The beginning is often a poor place to start a story of a duck hunt, wrote Gordon MacQuarrie in his tale "A Pot-Hole Rendezvous."
Yet a story about MacQuarrie must start at the beginning for he was the beginning.
Born in 1900, the Scotsman from Superior, Wis., is credited with being the nation's first full-time professional outdoors writer. He landed the job 80 years ago at the then-Milwaukee Journal. He excelled at it for two decades. Then, 60 years ago, a heart attack stole his life. He was 56.
MacQuarrie produced some of hunting's most poignant prose. Known largely for the 100-plus national magazine articles he penned during the 1930s and 1940s, MacQuarrie seeded his stories with emotion, romance and humor. His deft touch grew a loyal following. He would harvest a prominence barren to most who toil in the outdoors writing field. Tennessee's Nash Buckingham and South Carolina's Havilah Babcock are perhaps the only other outdoors writers from that era whose books are still in print.
"It was the best time, the beginning of the last week of October. In the partridge woods I would pluck at the sleeve of reluctant Indian summer, and from a duck blind four hundred miles to the north I would watch winter make its first dash south on a northwest wind."
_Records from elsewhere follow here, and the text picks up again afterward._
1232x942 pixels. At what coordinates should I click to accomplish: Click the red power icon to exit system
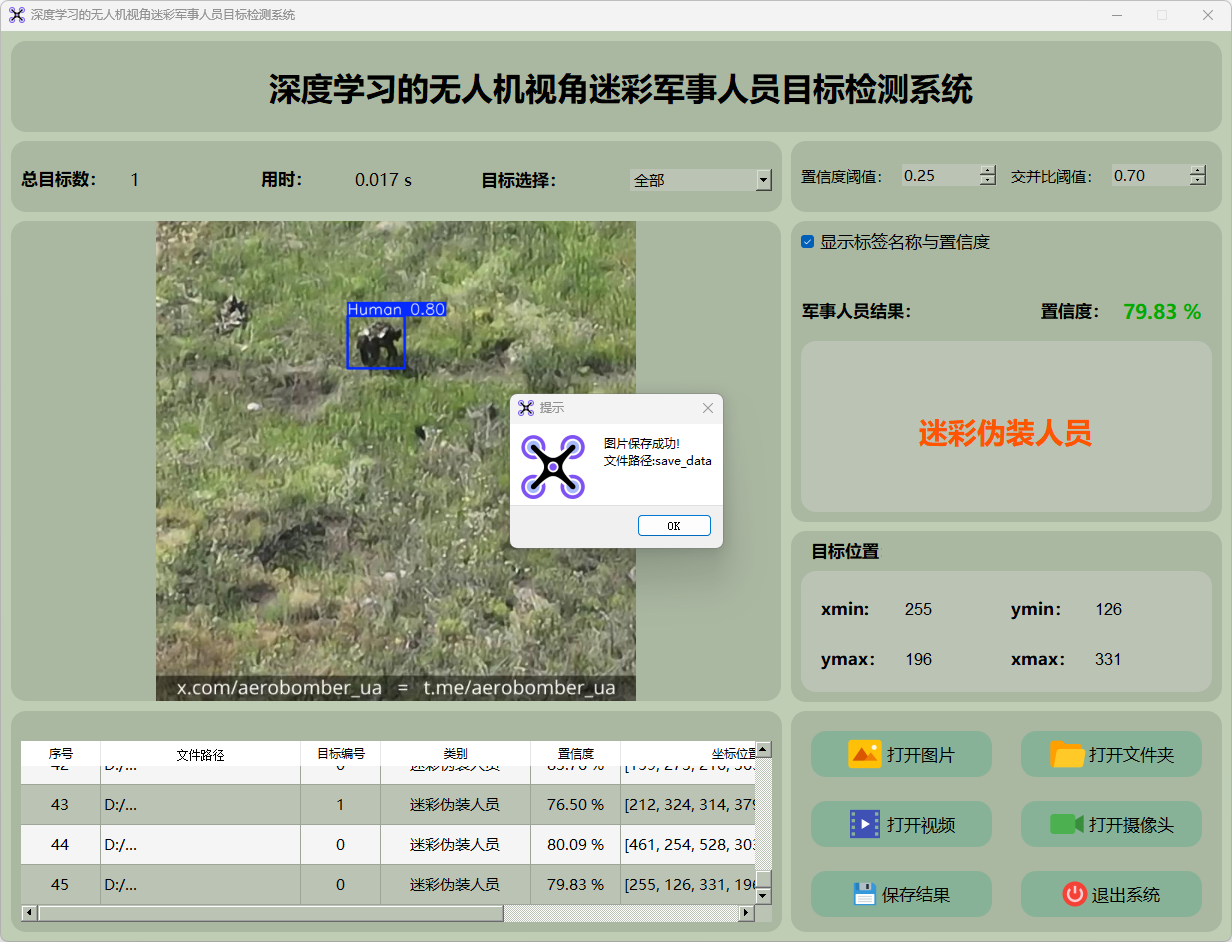[x=1074, y=894]

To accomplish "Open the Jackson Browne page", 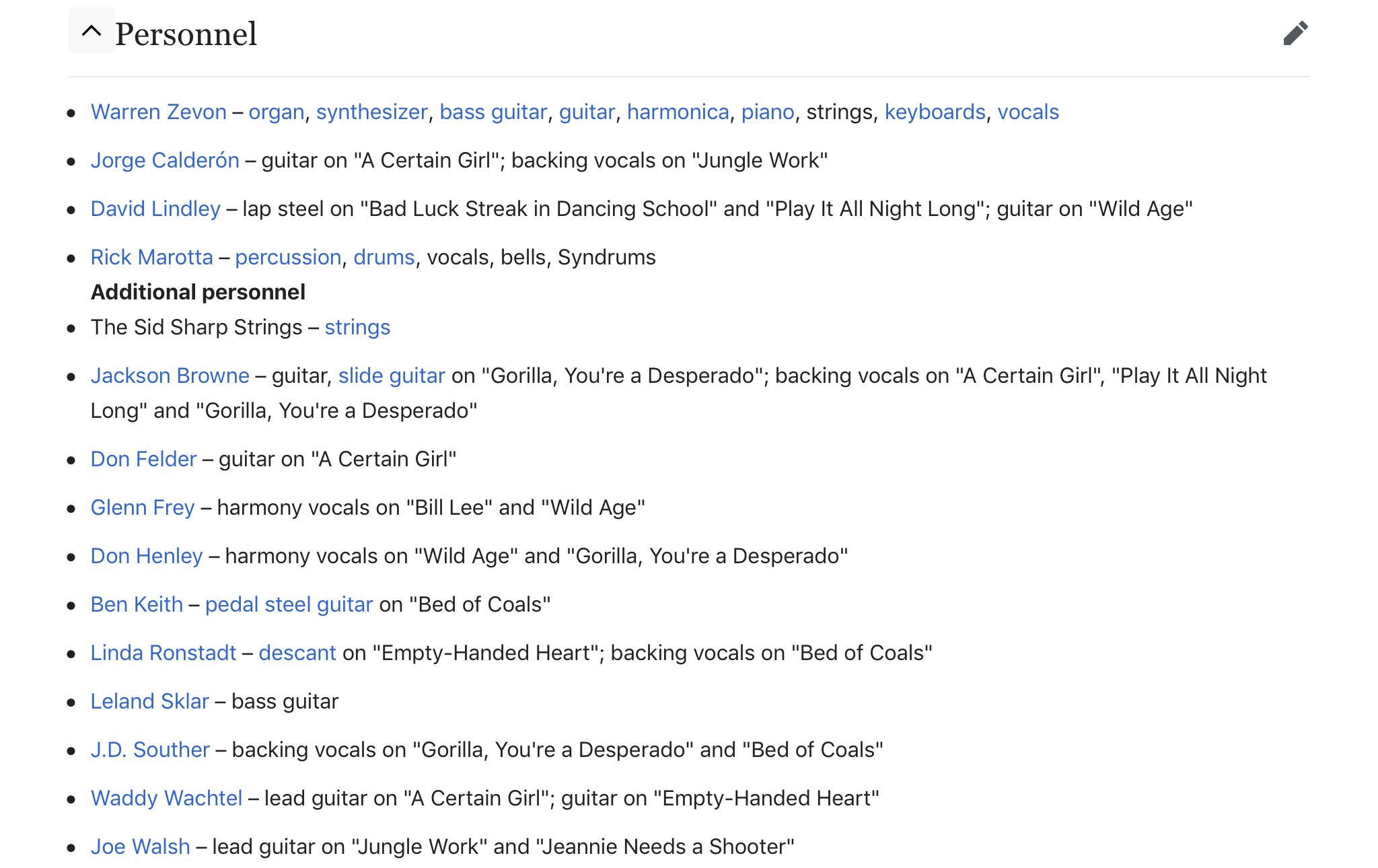I will coord(170,375).
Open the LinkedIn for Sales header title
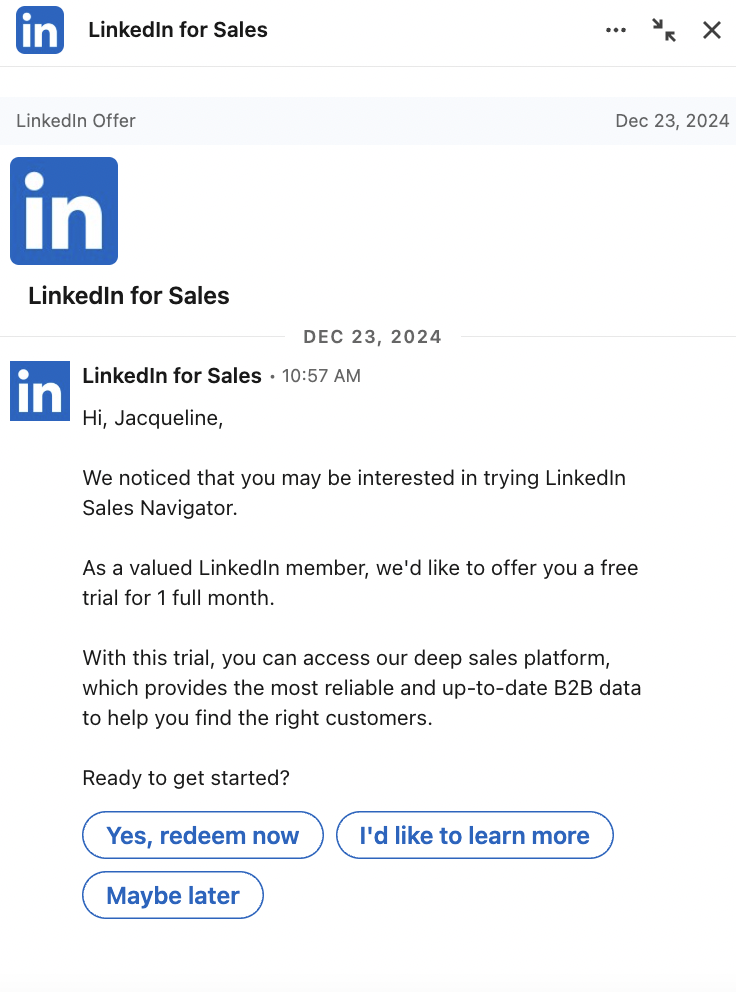 (178, 30)

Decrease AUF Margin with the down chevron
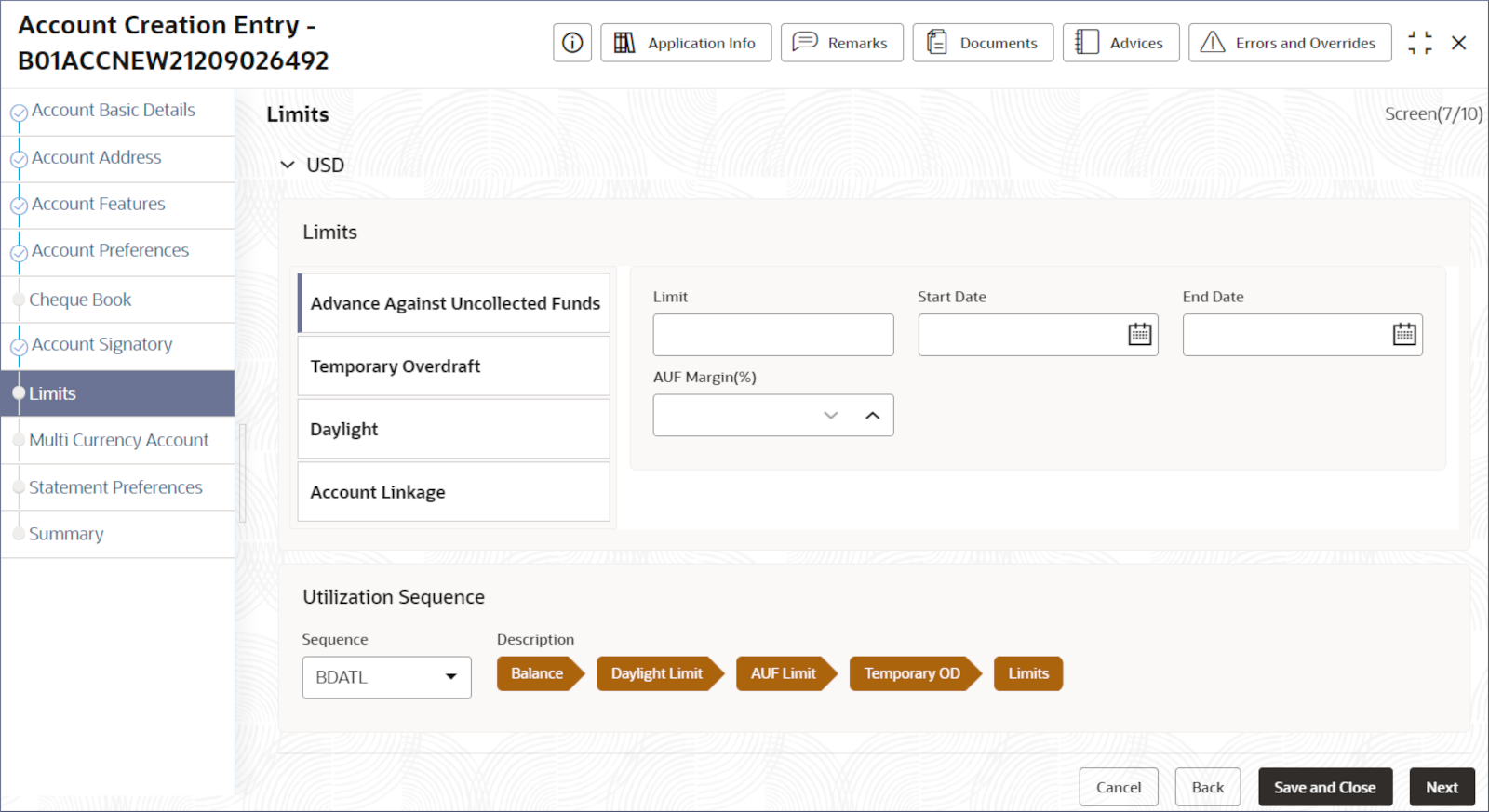click(831, 416)
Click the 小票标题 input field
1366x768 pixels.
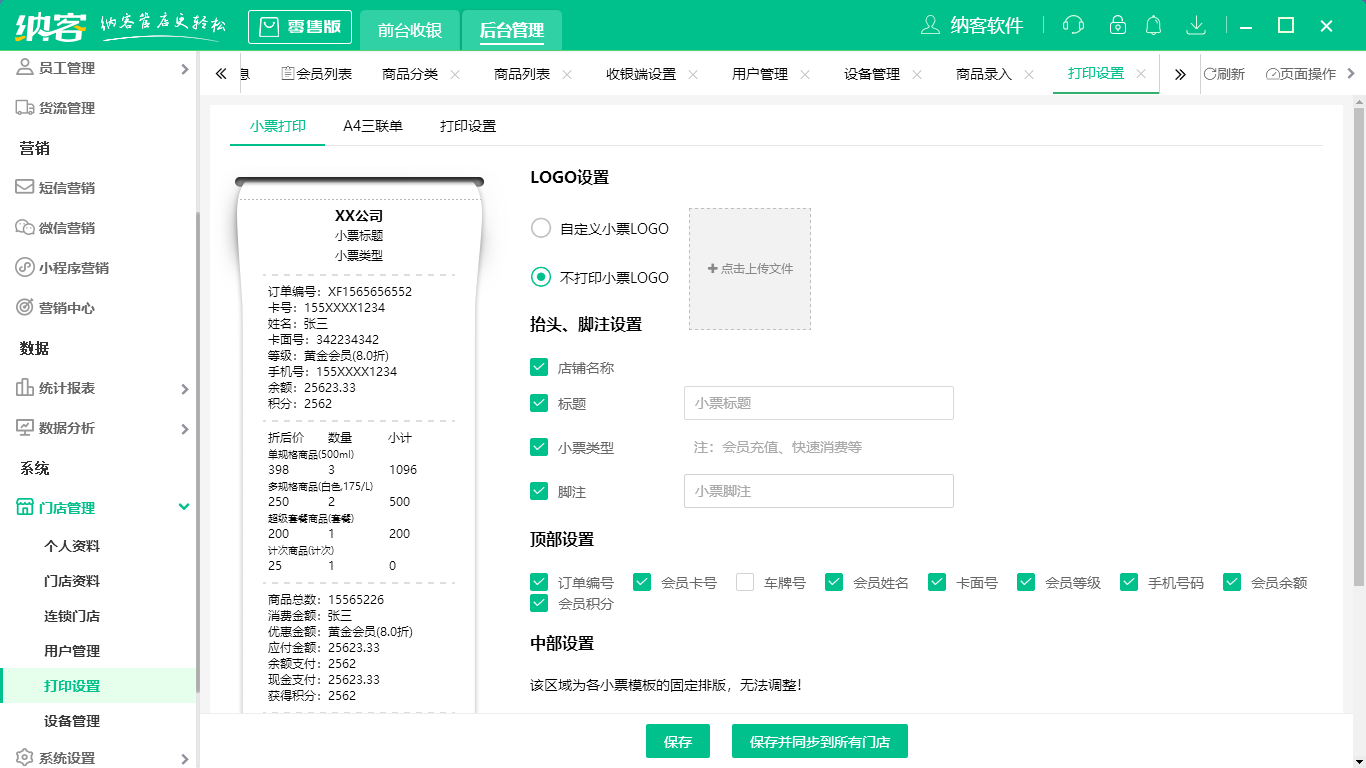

This description of autumn appears in an Old Duck Hunters' Association story, a fictitious organization MacQuarrie invented for literary purposes. Many association stories take place in northwest Wisconsin, his favorite part of the state. That is where his father, a teacher, built a remote cabin along the Eau Claire Chain of Lakes. That's where he would rise early and ponder the day.
"Morning. Or is it morning? It's so black ... One wonders if the sun will ever take the trouble to rise and light the day on such a pitchy morning ... the clouds are probably so heavy again they will push the sun down behind the jackpine and the sun will get discouraged and quit."
Duck hunters could relate to such descriptions. They could also relate to the way MacQuarrie cast them in society, a gaggle of gutsy and unflinching characters up for the task.